(Stored records)

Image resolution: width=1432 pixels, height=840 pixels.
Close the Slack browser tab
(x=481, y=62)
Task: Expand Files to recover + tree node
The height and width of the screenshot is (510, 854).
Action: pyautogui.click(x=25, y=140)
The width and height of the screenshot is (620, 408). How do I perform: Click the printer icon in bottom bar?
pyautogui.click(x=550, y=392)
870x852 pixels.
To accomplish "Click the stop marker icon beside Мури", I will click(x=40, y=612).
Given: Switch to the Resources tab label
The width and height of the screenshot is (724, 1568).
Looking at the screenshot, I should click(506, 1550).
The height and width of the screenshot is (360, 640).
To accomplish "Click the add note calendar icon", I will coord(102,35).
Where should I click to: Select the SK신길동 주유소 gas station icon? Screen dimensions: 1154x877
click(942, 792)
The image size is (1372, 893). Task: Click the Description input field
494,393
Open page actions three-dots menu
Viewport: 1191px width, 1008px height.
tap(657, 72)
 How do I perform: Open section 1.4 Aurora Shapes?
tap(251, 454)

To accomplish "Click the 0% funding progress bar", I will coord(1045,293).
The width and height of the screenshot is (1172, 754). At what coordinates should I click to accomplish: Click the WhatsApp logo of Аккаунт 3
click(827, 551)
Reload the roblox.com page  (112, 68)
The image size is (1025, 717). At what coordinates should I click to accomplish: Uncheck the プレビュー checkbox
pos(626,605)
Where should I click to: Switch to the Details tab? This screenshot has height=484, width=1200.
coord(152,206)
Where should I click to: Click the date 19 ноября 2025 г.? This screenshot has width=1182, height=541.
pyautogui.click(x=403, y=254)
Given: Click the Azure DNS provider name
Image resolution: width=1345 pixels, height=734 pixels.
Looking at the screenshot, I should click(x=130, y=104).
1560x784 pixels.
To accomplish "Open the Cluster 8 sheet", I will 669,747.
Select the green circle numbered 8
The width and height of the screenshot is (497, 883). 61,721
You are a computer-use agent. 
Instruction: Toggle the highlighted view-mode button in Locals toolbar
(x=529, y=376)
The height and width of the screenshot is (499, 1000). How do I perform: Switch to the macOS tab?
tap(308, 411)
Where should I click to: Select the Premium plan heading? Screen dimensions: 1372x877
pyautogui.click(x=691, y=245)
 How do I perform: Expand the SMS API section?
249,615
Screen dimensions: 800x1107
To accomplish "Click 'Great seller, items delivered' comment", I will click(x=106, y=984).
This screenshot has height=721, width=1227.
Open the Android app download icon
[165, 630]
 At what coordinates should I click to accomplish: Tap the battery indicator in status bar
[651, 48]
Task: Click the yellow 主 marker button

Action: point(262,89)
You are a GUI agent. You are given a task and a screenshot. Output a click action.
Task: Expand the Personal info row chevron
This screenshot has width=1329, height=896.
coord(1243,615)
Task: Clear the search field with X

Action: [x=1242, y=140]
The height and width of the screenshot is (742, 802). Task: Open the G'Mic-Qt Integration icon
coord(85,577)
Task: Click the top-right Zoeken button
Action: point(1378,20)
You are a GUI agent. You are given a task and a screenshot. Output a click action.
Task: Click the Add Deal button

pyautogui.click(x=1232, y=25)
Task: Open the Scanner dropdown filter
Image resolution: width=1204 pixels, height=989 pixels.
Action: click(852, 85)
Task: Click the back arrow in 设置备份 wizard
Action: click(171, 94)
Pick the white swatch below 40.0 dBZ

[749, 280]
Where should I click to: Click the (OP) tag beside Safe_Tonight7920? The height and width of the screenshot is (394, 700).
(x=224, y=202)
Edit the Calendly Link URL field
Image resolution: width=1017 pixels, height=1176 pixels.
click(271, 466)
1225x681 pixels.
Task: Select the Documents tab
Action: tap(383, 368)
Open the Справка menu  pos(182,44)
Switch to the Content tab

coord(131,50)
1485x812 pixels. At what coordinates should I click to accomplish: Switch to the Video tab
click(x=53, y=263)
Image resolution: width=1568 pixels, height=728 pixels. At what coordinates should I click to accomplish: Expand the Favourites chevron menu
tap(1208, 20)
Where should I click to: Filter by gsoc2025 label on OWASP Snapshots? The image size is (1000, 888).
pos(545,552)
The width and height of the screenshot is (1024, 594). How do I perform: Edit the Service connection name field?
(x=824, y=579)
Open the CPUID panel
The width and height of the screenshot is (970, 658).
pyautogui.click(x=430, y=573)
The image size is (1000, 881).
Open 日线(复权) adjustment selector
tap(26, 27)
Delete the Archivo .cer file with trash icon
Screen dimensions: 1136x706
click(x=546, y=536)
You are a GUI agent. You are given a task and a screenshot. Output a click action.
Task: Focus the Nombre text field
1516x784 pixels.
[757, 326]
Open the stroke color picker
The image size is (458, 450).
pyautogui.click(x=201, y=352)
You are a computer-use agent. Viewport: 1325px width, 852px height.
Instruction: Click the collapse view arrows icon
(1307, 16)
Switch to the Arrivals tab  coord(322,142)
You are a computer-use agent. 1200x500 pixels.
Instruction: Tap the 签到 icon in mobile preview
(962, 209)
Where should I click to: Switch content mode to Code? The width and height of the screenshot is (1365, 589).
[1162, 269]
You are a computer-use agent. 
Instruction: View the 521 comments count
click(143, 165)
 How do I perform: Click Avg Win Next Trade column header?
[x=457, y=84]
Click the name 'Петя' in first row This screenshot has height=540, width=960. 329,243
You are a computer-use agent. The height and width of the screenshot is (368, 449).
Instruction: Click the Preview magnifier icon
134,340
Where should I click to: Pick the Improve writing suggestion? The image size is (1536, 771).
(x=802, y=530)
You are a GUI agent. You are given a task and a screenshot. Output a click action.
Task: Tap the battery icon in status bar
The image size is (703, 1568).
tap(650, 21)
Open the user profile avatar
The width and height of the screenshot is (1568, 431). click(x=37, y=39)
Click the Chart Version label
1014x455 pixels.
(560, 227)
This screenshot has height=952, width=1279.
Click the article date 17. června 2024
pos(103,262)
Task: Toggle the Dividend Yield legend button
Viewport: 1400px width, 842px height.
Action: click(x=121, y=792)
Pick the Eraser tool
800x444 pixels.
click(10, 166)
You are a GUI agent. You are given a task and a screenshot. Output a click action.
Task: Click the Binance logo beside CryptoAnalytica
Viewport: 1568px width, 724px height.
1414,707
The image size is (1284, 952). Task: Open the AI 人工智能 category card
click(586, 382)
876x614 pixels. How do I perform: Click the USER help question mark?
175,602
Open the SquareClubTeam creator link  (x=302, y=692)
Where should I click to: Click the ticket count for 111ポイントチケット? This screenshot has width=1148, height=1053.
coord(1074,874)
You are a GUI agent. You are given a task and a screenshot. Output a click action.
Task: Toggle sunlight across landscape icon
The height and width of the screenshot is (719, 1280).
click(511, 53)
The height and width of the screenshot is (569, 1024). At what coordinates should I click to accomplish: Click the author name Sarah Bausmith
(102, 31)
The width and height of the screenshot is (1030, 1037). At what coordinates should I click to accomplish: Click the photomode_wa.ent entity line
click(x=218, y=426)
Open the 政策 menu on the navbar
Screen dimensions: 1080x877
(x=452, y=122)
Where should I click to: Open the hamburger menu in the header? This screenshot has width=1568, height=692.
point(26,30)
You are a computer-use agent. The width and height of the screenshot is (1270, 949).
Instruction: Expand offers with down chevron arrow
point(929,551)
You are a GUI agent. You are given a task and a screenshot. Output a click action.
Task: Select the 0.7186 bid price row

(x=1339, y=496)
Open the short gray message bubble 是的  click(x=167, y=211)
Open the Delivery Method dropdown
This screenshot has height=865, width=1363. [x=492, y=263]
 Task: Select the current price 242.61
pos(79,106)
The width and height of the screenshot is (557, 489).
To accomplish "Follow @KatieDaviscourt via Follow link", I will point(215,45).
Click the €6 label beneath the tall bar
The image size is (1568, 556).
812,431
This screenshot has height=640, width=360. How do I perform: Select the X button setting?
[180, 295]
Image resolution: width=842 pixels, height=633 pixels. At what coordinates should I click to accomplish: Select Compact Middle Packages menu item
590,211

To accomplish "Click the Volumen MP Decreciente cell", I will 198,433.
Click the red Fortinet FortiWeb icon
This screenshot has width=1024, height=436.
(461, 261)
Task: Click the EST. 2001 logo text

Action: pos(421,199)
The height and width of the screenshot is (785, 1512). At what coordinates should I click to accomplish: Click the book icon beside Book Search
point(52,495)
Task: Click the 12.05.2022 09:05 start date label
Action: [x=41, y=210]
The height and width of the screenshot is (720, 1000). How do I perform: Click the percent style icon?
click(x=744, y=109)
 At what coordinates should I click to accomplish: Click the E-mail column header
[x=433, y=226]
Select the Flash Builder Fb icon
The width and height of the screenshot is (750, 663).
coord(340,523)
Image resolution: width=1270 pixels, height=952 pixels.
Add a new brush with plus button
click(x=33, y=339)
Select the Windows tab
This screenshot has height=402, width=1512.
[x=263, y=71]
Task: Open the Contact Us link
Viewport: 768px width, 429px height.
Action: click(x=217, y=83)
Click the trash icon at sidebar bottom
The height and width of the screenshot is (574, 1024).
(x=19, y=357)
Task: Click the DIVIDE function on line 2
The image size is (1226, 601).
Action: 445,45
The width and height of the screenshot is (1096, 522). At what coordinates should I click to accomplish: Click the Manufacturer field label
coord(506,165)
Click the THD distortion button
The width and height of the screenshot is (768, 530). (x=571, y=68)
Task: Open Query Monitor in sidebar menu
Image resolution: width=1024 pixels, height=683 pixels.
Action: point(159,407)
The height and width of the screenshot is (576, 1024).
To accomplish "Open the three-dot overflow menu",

(Instructions to follow) Please reproduce the material starting at the line that has "Image resolution: width=1270" and stopping after its final line, with "Manufacturer" replaced by "Supplier" and everything else left as it stands.

(Exercise solution)
Image resolution: width=1270 pixels, height=952 pixels.
Add a new brush with plus button
click(x=33, y=339)
Select the Windows tab
This screenshot has height=402, width=1512.
[x=263, y=71]
Task: Open the Contact Us link
Viewport: 768px width, 429px height.
Action: click(x=217, y=83)
Click the trash icon at sidebar bottom
The height and width of the screenshot is (574, 1024).
(x=19, y=357)
Task: Click the DIVIDE function on line 2
The image size is (1226, 601).
Action: 445,45
The width and height of the screenshot is (1096, 522). At what coordinates should I click to accomplish: Click the Supplier field label
coord(506,165)
Click the THD distortion button
The width and height of the screenshot is (768, 530). (x=571, y=68)
Task: Open Query Monitor in sidebar menu
Image resolution: width=1024 pixels, height=683 pixels.
Action: point(159,407)
The height and width of the screenshot is (576, 1024).
To accomplish "Open the three-dot overflow menu",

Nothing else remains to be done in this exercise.